After his retirement as Chief Justice of Delhi High Court, Murugesan was appointed on 21 September 2013 as the Member of the National Human Rights Commission of India at New Delhi.

As the Member of the National Human Rights Commission, on March 11, 2015, he had attended the "Commonwealth Forum National Human Rights Institutions (CFNHRI) held in Geneva, Switzerland. The Conference went on from March 11, 2015 to March 13, 2015. He had also attended, as the Member of the National Human Rights Commission of India, the 28th Annual General Meeting of International Coordinating Committee of National Institutions for the Promotion and Protection of Human Rights (ICC). Murugesan had also attended the Consultation Meeting on August 16, 2015 in Dhaka on the Strategic Plan for the years 2016 to 2020.

As the Member of the National Human Rights Commission, Murugesan chaired the workshop on the "Elimination of Bonded Labour" and the Camp Sittings organized in various parts of India, for hearing of cases of "Atrocities against the Scheduled Caste and Scheduled Tribe communities" and the Issues relating to Bonded Labours. Murugesan retired from his service for the National Human Rights Commission on 20 September 2018.

=== Pay Grievance Redress Committee (PGRC), 2019 ===
Murugesan was appointed by the Supreme Court of India on 28 November 2019, in Civil Appeal No. 10029 of 2017 as the Chairman of the One Man Commission to fix the Pay differences of the Government Servants. Supreme Court of India has also ordered that, the affected Employees shall not be permitted to get the 7th Central Pay Commission scales on the basis of the higher scales till such time as a final decision is taken.

Accordingly, Pay Grievance Redress Committee was constituted under the Chairmanship of Justice D. Murugesan.

The Committee consists of, apart from the Chairman, two official Administrative Members and two co-opted Members recommended by the Chairman. The Committee has to examine all the representations received from all Associations, individual employees relating to differences in respect of pay structure ordered based on the recommendations of the earlier One Man Commission, 2010; G.O.Ms.No.71, Finance (Pay Cell) Department, dated:26 February 2011; and G.O.Ms.No.242, Finance (Pay Cell) Department, dated: 22 July 2013.
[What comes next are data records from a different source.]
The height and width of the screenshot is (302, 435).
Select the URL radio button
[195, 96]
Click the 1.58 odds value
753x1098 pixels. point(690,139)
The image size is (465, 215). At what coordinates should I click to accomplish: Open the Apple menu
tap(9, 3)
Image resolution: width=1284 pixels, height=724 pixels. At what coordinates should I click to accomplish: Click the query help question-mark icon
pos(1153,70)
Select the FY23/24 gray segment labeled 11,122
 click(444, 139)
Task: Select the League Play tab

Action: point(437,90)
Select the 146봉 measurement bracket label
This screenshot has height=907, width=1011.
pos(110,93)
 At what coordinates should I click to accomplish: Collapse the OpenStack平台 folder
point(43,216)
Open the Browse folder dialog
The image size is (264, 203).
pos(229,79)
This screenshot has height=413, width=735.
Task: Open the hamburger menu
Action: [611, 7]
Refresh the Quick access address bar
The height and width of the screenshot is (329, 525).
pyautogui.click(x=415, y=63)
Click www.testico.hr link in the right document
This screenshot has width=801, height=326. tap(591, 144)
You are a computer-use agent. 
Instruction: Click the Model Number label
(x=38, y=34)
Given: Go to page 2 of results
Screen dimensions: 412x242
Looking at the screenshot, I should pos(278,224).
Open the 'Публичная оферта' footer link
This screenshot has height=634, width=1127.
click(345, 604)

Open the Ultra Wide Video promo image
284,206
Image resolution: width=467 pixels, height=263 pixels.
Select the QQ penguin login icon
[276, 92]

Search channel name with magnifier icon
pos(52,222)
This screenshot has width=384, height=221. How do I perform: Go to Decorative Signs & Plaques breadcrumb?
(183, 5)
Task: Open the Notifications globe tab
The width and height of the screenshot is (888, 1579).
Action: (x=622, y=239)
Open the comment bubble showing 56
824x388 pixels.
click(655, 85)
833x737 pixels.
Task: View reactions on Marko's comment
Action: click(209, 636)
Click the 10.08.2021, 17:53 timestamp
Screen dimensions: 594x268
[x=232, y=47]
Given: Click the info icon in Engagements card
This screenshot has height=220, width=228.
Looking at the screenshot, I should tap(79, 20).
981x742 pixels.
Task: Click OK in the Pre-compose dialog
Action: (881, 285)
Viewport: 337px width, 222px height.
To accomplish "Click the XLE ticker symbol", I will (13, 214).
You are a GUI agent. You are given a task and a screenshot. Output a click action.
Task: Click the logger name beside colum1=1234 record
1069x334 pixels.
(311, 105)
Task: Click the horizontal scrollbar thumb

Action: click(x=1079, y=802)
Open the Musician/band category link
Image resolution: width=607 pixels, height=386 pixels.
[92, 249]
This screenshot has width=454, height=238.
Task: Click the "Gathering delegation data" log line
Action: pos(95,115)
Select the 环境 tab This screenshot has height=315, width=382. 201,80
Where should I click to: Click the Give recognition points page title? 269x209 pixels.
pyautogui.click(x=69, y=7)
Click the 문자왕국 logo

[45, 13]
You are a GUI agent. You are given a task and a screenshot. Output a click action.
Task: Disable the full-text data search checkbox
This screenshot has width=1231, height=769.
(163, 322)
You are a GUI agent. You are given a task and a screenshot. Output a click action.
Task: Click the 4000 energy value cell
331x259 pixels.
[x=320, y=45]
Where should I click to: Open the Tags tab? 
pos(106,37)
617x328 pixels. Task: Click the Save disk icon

The Pay Grievances Redress Committee heard the grievances from 21 January 2020 to 20 March 2020. The Committee heard 243 Associations and 2397 individual employees over this period and concluded with new Recommendations. The Recommendations of the Grievance Redress Committee were accepted by the Government and further Orders were issued.

== Important cases ==

=== Rape Case records missing ===
Case records pertaining to a rape that took place at Connaught Place, New Delhi were missing from the court records and also from the police record. A public Interest Litigation Petition was filed before the Delhi High Court in this regard to pass suitable directions. Justice D. Murugesan and Justice V. K. Jain had heard the case and after receiving the report from the Saket District Judge, ordered the Court to reconstruct the records of the case.

=== SC and ST Community Certificate case ===
In a Larger Bench of the Madras High Court, consisting of Justice D. Murugesan, Justice R. Banumathi and Justice K. K. Sasitharan, Murugesan had passed the Judgment relating to the Power of the TNPSC. In that case relating to the verification by the Tamil Nadu Public Service Commission (TNPSC), on the genuineness of Community Certificates filed by the candidates belonging to the Scheduled Caste and Scheduled Tribes, urugesan held that the TNPSC has no power to verify the Certificates. It was held that the scrutiny of the genuineness of the Scheduled Caste certificates can be made only by District Level Vigilance Committee constituted by the State Government in terms of G.O. (2D) No.108, Adi Dravidar and Tribal Welfare Department, dated: 12 September 2007; The scrutiny of the genuineness of the Scheduled Tribe certificates can be made only by State Level Scrutiny Committee constituted by the State Government in terms of G.O. (2D) No.108, Adi Dravidar and Tribal Welfare Department, dated 12 September 2007; Such scrutiny of certificates, be it Scheduled Caste or Scheduled Tribe, cannot be made by the Tamil Nadu Public Service Commission (TNPSC).